### TASK REQUIREMENTS
Return verbatim all lines from the first one in the records to the line with "Select step 4 刷机完成", both ends kept.
------------------------------------------------------------------------
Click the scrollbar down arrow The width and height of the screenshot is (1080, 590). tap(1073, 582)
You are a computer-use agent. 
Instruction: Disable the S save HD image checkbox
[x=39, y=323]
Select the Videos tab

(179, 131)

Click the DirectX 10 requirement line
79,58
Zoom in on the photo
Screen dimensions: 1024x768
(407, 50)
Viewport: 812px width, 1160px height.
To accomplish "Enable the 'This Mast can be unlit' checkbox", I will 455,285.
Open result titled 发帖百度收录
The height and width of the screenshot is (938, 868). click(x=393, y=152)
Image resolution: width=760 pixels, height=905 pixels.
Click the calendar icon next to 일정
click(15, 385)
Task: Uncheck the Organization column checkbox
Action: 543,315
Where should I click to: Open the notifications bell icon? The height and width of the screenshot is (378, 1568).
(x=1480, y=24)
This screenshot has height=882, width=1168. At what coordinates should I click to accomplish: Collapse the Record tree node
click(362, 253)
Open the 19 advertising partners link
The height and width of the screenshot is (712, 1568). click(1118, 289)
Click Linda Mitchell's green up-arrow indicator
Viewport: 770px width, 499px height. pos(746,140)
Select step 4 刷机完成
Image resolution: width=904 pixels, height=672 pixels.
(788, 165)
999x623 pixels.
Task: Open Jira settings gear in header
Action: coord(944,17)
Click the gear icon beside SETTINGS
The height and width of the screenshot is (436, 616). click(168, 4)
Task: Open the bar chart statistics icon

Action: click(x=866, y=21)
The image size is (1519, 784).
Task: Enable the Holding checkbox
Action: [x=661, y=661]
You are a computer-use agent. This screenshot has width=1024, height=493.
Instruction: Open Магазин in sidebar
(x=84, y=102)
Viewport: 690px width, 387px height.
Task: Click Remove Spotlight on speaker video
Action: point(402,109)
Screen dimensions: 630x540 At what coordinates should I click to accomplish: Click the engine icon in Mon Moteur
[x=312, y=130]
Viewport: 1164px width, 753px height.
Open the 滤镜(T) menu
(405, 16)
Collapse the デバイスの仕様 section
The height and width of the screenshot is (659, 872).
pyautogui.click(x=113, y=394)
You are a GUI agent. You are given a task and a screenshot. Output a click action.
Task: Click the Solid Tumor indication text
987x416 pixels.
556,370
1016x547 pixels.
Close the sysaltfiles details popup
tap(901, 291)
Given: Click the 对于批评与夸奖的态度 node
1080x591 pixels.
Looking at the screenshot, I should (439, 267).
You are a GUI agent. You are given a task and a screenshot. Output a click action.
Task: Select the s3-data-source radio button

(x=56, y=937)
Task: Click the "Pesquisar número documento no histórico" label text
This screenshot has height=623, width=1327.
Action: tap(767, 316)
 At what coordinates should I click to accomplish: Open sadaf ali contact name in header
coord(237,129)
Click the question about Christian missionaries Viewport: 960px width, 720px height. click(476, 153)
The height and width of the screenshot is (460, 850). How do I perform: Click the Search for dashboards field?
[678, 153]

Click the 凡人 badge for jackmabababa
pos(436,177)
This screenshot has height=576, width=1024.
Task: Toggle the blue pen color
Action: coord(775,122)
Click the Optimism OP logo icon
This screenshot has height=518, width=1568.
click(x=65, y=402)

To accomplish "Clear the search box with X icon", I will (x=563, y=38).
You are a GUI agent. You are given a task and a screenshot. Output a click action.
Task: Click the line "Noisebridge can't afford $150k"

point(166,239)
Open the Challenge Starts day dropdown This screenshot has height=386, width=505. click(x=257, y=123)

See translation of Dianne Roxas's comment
------------------------------------------------------------------------
### WORKED SOLUTION
Click the scrollbar down arrow The width and height of the screenshot is (1080, 590). tap(1073, 582)
You are a computer-use agent. 
Instruction: Disable the S save HD image checkbox
[x=39, y=323]
Select the Videos tab

(179, 131)

Click the DirectX 10 requirement line
79,58
Zoom in on the photo
Screen dimensions: 1024x768
(407, 50)
Viewport: 812px width, 1160px height.
To accomplish "Enable the 'This Mast can be unlit' checkbox", I will 455,285.
Open result titled 发帖百度收录
The height and width of the screenshot is (938, 868). click(x=393, y=152)
Image resolution: width=760 pixels, height=905 pixels.
Click the calendar icon next to 일정
click(15, 385)
Task: Uncheck the Organization column checkbox
Action: 543,315
Where should I click to: Open the notifications bell icon? The height and width of the screenshot is (378, 1568).
(x=1480, y=24)
This screenshot has height=882, width=1168. At what coordinates should I click to accomplish: Collapse the Record tree node
click(362, 253)
Open the 19 advertising partners link
The height and width of the screenshot is (712, 1568). click(1118, 289)
Click Linda Mitchell's green up-arrow indicator
Viewport: 770px width, 499px height. pos(746,140)
Select step 4 刷机完成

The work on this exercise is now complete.